Europa: despojo de una mujer bellísima que vivió demasiado. Y abandona
Gabriel Albiac
No confundamos deseos con realidades. Las églogas europeístas que, desde Bruselas, fueron entonadas tras el referéndum británico de separación mentían: eran cánticos de terror. Terror mezquino, primero, de ese funcionariado que, en Bruselas y Estrasburgo, se enriquece con el cuento de una unidad europea que jamás ha existido. Terror serio, grave, a continuación: el de una ciudadanía que cobra cada vez más certeza de la irrelevancia de la economía europea en el mercado mundial, que cobra cada vez más certeza del peligro de indefensión que la inexistencia de un ejército europeo pone sobre la mesa, que acabará quizá por darse cuenta de que la huida británica no es más que el punto de arranque de un sálvese quien pueda que arrasará con todo.

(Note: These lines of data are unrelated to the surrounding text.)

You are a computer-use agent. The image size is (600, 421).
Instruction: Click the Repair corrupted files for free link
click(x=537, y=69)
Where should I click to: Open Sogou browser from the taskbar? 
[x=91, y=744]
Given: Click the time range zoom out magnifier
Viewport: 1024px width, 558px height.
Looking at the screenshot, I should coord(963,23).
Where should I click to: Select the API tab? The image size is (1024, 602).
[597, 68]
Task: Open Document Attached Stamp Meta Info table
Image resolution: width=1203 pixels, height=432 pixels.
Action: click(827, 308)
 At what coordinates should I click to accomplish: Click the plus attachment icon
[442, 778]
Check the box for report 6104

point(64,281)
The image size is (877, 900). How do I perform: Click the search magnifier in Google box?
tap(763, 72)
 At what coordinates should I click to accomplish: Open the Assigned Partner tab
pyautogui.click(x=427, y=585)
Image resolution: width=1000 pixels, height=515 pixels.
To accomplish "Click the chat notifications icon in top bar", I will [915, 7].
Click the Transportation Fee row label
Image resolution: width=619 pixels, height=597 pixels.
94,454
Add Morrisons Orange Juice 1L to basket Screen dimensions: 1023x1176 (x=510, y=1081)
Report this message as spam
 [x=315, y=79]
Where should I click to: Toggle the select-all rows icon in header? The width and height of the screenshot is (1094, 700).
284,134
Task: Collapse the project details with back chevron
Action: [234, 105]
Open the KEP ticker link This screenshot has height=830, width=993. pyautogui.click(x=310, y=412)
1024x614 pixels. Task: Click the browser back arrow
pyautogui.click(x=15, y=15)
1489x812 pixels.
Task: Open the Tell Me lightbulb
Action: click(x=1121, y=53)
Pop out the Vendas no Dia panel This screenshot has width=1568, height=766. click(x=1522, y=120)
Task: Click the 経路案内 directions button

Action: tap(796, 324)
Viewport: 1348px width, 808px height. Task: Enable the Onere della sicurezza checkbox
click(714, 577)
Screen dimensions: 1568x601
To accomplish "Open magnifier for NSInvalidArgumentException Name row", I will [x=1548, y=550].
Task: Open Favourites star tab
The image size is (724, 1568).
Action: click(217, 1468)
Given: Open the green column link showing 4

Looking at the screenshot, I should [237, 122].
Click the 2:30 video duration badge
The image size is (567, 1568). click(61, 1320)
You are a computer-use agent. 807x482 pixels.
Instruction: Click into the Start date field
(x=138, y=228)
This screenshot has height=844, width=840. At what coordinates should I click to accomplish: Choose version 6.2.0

¿En qué momento empezó Europa a desear esa muerte con cuya llegada sueña la Sibylla de Ovidio y de Petronio? Entre 1914 y 1919. Hay dos preciosos ensayos que convendría releer sobre esa caída. Escritos por dos talentos mayores que la vivieron. Paul Valéry la ve, en 1919, como el síntoma de una tragedia a la cual deben asomarse todos los historiadores: «Nosotras, las civilizaciones, sabemos ahora que somos mortales». Más descarnado, Freud describe, por las mismas fechas, el efecto desenmascarador de la Gran Guerra: en 1914 creíamos ser mentes ilustradas, en 1919 nos descubrimos predadores hablantes. Nada han hecho, desde entonces, los europeos para salvarse: perciben vagamente que eso no es posible. Y se apuntan a cualquier oportunidad de ser aniquilados: los totalitarismos se apoderaron del continente sin apenas mover un dedo; la salvación hubo de venir entonces de Gran Bretaña y de los Estados Unidos. Pero una salvación impuesta no puede nunca ser más que transitoria.